* Given data
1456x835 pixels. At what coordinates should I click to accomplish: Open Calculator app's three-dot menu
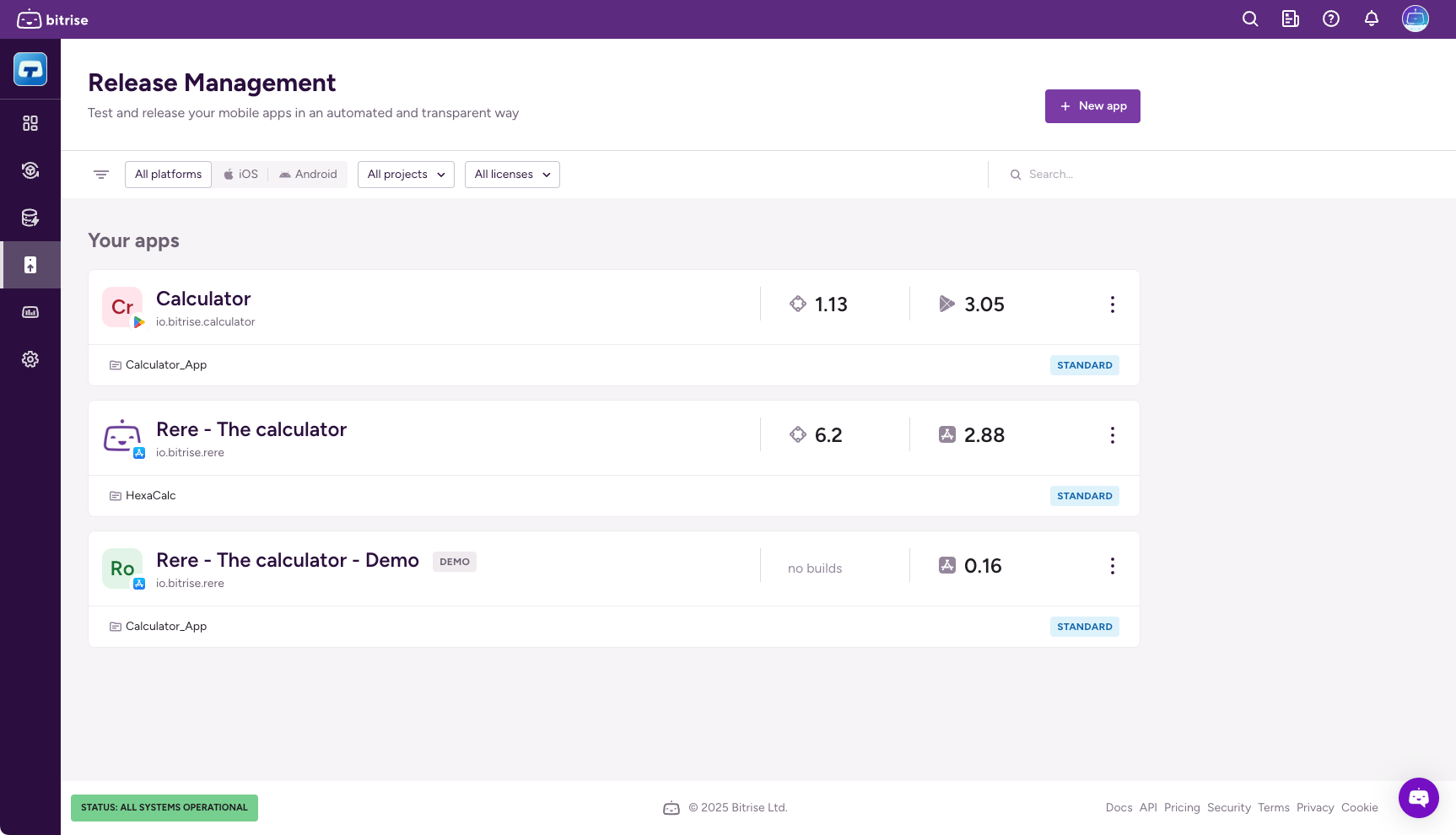pos(1113,304)
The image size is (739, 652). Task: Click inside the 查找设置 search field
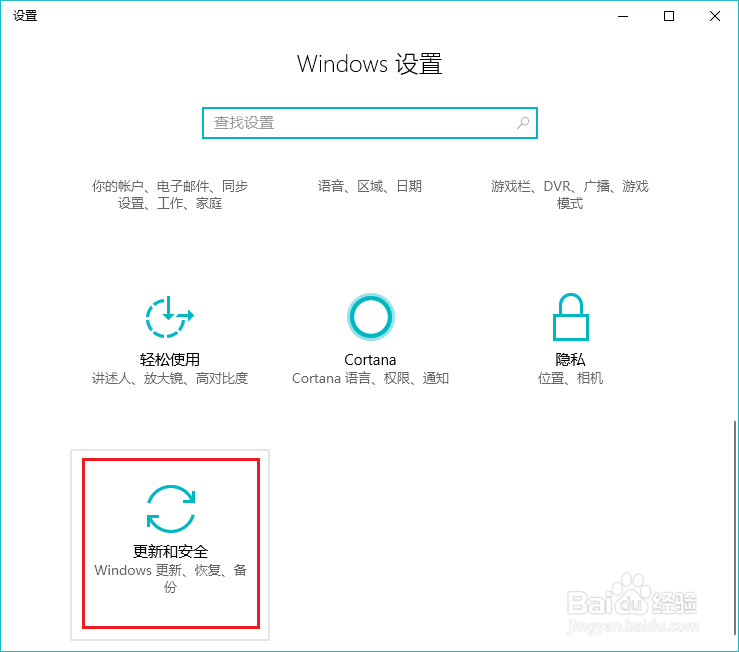pos(370,123)
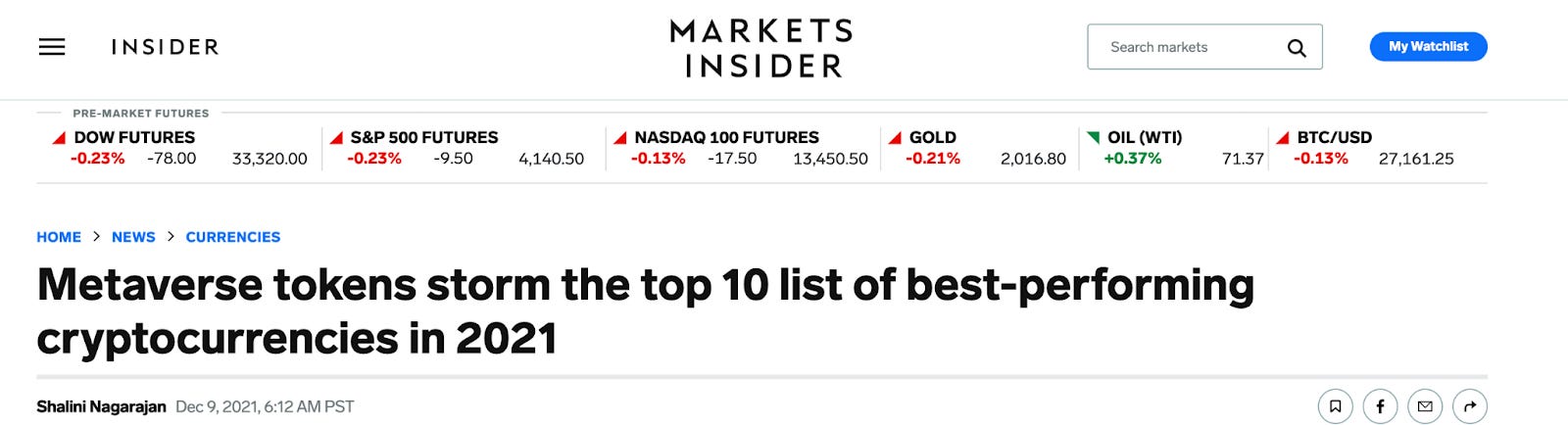This screenshot has width=1568, height=425.
Task: Share article via email envelope icon
Action: click(1425, 406)
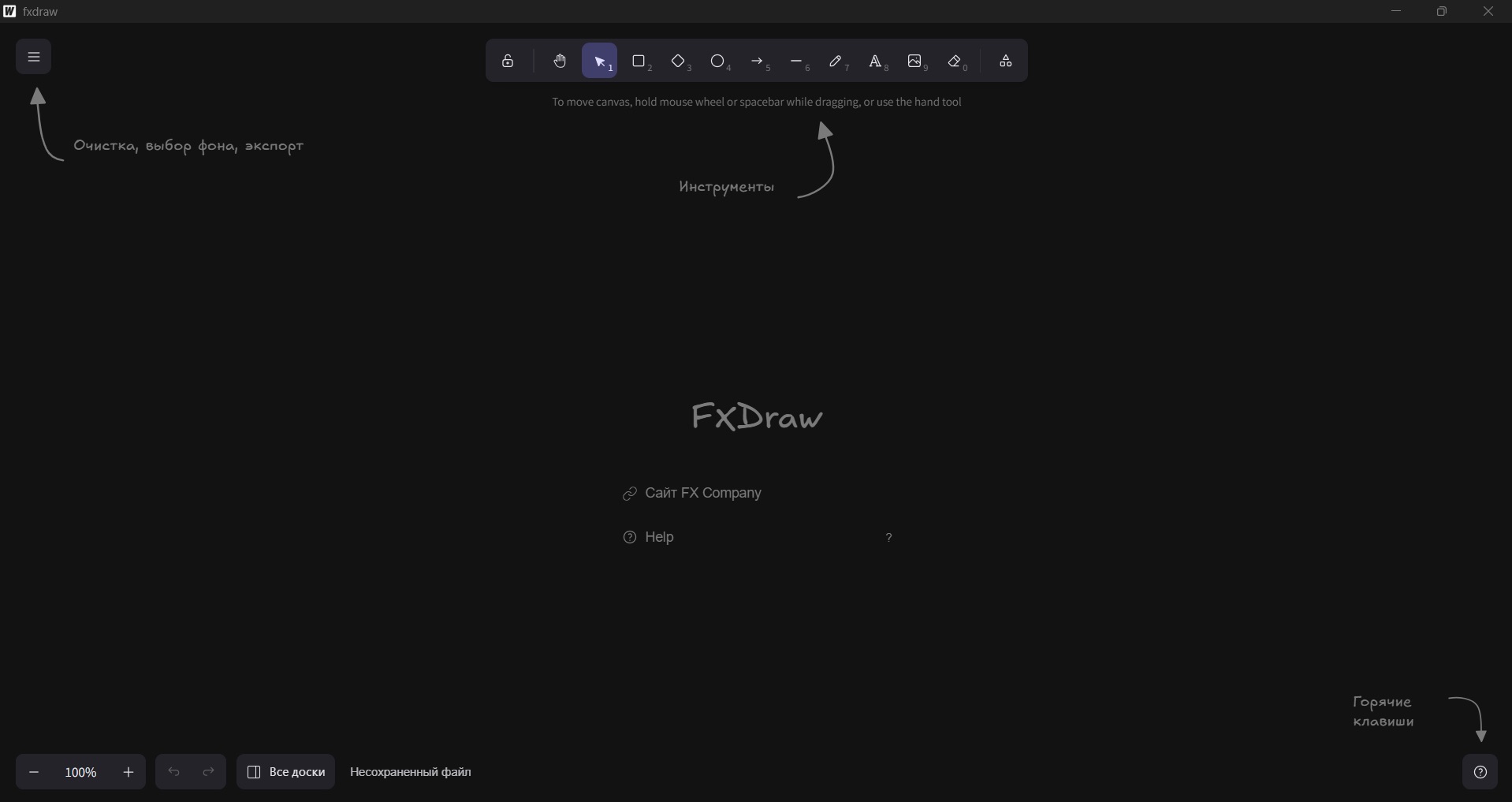1512x802 pixels.
Task: Toggle the keep-tool-active lock icon
Action: (508, 62)
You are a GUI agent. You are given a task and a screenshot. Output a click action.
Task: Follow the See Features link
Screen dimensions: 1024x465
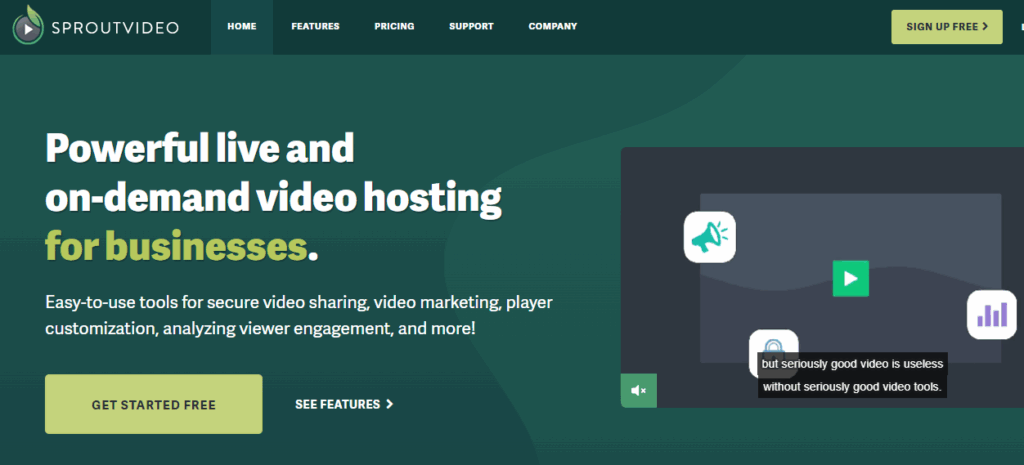(x=337, y=405)
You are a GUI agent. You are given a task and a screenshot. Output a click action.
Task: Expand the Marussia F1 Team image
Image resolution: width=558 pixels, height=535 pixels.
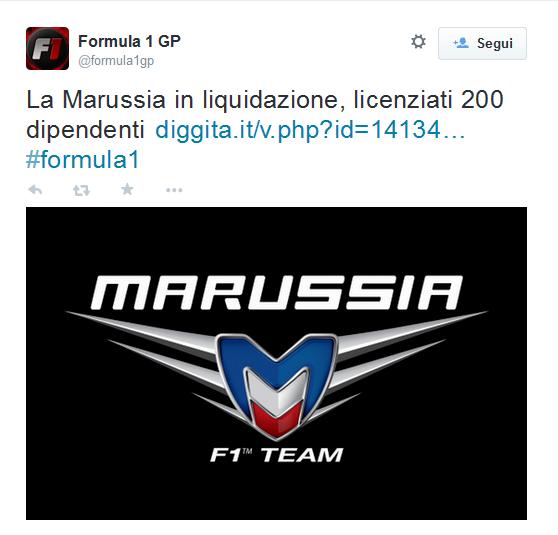pos(277,363)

* Assignment
Exclude every picture and restate the listing word for word.

* Output of the task
1456x835 pixels. At what coordinates should I click to accomplish: Open Calculator app's three-dot menu
pos(1113,304)
The image size is (739, 652). Task: Click inside the 查找设置 search field
pos(370,123)
This screenshot has width=1568, height=425.
Task: Share article via email envelope icon
Action: click(1425, 406)
1512x802 pixels.
Task: Toggle the keep-tool-active lock icon
Action: (508, 62)
You are a GUI agent. You are given a task and a screenshot. Output a click action.
Task: Follow the See Features link
Screen dimensions: 1024x465
(x=337, y=405)
You are a GUI agent. You are given a task and a screenshot. Output a click action.
Task: Expand the Marussia F1 Team image
Image resolution: width=558 pixels, height=535 pixels.
pos(277,363)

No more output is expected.